ASSIGNMENT> Transcribe the records below exactly as written, from the opening line through the line that contains "Task: Click Anal.účet cell containing 5121301".

[Recorded data]

++++++

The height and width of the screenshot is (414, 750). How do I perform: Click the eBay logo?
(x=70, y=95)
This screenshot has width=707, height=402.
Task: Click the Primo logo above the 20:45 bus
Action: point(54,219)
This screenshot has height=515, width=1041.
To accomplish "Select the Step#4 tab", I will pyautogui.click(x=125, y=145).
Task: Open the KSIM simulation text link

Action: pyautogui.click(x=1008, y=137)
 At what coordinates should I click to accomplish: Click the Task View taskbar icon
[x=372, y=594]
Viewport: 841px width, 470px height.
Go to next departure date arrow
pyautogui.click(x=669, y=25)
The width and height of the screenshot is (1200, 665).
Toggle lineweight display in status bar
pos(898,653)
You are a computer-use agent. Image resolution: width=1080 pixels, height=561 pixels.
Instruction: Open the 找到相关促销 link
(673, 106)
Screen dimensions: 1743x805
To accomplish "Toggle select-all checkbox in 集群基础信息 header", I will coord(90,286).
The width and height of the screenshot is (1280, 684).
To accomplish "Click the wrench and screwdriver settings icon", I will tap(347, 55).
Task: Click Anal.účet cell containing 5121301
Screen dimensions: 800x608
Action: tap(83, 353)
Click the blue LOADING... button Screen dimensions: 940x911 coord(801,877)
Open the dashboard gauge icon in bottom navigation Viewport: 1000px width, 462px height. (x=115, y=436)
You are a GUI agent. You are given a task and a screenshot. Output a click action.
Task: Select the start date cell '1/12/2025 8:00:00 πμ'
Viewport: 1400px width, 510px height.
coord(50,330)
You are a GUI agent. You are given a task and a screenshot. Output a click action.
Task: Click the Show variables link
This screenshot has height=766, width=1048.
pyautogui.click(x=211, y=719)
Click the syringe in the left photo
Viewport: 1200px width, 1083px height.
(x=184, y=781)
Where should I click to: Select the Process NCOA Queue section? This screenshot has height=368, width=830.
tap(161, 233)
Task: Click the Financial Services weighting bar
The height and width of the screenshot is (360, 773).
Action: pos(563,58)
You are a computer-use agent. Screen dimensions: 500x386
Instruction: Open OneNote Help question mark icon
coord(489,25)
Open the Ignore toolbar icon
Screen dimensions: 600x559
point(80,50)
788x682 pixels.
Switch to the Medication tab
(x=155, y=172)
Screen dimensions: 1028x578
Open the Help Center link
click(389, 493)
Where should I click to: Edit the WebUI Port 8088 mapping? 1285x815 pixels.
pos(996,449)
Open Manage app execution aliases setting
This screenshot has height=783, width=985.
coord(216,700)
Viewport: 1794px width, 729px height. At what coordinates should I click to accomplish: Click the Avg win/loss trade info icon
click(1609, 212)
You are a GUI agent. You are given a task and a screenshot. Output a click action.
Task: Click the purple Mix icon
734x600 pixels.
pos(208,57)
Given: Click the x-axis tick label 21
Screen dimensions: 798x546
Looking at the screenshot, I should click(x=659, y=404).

++++++

RESPONSE AREA>
The height and width of the screenshot is (414, 750). How do I perform: Click the eBay logo?
(x=70, y=95)
This screenshot has width=707, height=402.
Task: Click the Primo logo above the 20:45 bus
Action: point(54,219)
This screenshot has height=515, width=1041.
To accomplish "Select the Step#4 tab", I will pyautogui.click(x=125, y=145).
Task: Open the KSIM simulation text link

Action: pyautogui.click(x=1008, y=137)
 At what coordinates should I click to accomplish: Click the Task View taskbar icon
[x=372, y=594]
Viewport: 841px width, 470px height.
Go to next departure date arrow
pyautogui.click(x=669, y=25)
The width and height of the screenshot is (1200, 665).
Toggle lineweight display in status bar
pos(898,653)
You are a computer-use agent. Image resolution: width=1080 pixels, height=561 pixels.
Instruction: Open the 找到相关促销 link
(673, 106)
Screen dimensions: 1743x805
To accomplish "Toggle select-all checkbox in 集群基础信息 header", I will coord(90,286).
The width and height of the screenshot is (1280, 684).
To accomplish "Click the wrench and screwdriver settings icon", I will tap(347, 55).
Task: Click Anal.účet cell containing 5121301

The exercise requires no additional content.